WHAT YOU WILL DO:
Answer these questions using the text on stateless processing, stateful processing and FaaS:
(a) What happens when Predicate.test is called with the same parameter several times?
(b) What kind of data store does stateful processing probably need?
(c) How is Function as a Service loosely defined?

But before we get into the details of implementing highly parallel workloads with a mix of serverless functions with event stream processors, let’s define the following terms upfront: stateless and stateful processing, Function as a Service (FaaS), and serverless.

Stateless and stateful processing

While these two terms certainly aren’t new, understanding the difference between them is more important than ever when it comes to deciding how to solve a given problem. Stateless processing is simpler and easier to reason about, for example, consider the Predicate interface in Java.

The invocation of the method Predicate.test(String value) returns true or false based on a given condition like value.equals(“success”). Calling this method with the same parameter multiple times will always yield the same result; in other words, it’s idempotent. But this type of functionality lacks context, so you can really only use it for tasks such as filtering out events from a stream. You can’t use this type of processing to make decisions for the current event based on previous events before it. For this type of processing, you need state.

Stateful processing is more complex because it involves keeping the state of an event stream. A basic example of stateful processing is aggregation. For each type of event, you need to keep track of the total number seen so far, for example, failed login attempts. Once a given userID accumulates enough failed login attempts, you’ll want the event streaming application to perform some sort of action. You can only perform this type of action in your application by keeping the state of previous events. Additionally, you’ll need state to perform enrichments, populating customer details in a stream of events with a customer-id field, for example.

The complexity rises with stateful processing because you need to have some sort of data store, probably a key-value store and preferably local to the event streaming application to reduce the latency of storage and retrievals. Additionally, you’ll need to have a fault tolerance plan in place to make sure the state can be quickly restored should the local store get wiped out. While there are solutions to meet these needs, ksqlDB remains our preferred choice and provides all this functionality and more out of the box.

Function as a Service (FaaS)

Function as a Service (or FaaS), loosely defined, is the ability to have a discrete chunk of code available to run in response to certain events. FaaS allows the developer to focus on a specific use case and write code targeted to solving that specific issue. Additionally, the targeted issue isn’t an ongoing affair, it’s something that may happen or occurs sporadically.

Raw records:
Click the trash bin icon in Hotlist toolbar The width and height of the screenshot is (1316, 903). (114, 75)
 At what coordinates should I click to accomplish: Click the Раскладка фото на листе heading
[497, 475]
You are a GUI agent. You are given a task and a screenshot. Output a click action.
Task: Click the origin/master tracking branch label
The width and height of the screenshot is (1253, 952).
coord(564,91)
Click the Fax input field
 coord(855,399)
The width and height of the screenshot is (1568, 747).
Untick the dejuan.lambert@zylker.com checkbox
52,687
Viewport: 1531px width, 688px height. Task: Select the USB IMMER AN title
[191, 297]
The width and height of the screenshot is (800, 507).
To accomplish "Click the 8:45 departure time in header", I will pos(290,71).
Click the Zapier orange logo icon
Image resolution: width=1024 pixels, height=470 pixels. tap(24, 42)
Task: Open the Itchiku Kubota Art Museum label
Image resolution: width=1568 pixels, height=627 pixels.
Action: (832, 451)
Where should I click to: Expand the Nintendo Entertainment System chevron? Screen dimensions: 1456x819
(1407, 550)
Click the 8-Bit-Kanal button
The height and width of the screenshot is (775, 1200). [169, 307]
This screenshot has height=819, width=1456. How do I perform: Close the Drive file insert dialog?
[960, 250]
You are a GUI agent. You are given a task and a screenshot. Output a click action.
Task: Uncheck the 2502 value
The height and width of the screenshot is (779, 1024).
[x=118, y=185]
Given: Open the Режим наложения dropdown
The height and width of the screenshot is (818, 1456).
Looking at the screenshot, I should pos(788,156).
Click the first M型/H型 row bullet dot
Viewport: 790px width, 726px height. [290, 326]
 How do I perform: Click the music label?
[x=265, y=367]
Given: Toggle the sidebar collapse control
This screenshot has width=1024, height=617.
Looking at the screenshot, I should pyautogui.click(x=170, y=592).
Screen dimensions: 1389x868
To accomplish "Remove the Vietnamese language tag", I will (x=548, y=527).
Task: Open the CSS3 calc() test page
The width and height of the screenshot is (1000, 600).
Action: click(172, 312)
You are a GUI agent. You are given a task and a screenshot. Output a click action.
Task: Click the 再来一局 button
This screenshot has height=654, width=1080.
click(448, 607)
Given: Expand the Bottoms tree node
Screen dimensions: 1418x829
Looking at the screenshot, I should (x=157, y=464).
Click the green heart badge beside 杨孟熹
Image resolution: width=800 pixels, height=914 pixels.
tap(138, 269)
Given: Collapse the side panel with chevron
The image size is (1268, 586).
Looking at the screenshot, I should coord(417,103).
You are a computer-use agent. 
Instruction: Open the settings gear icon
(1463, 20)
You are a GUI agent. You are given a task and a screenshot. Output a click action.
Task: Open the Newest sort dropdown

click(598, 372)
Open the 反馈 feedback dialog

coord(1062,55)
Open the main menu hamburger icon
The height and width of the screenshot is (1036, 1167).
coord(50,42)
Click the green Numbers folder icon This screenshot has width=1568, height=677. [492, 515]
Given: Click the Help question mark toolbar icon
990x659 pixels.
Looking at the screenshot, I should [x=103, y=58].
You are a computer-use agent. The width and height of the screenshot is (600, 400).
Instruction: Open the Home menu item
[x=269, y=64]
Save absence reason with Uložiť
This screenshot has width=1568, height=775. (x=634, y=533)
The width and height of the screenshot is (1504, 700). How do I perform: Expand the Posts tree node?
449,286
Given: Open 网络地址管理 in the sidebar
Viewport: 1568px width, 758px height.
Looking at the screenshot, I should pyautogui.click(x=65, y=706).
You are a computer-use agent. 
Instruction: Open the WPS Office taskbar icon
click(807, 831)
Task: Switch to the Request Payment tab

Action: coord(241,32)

EXERCISE ANSWER:
(a) It always yields the same result.
(b) A key-value store, preferably local to the event streaming application.
(c) As the ability to have a discrete chunk of code available to run in response to certain events.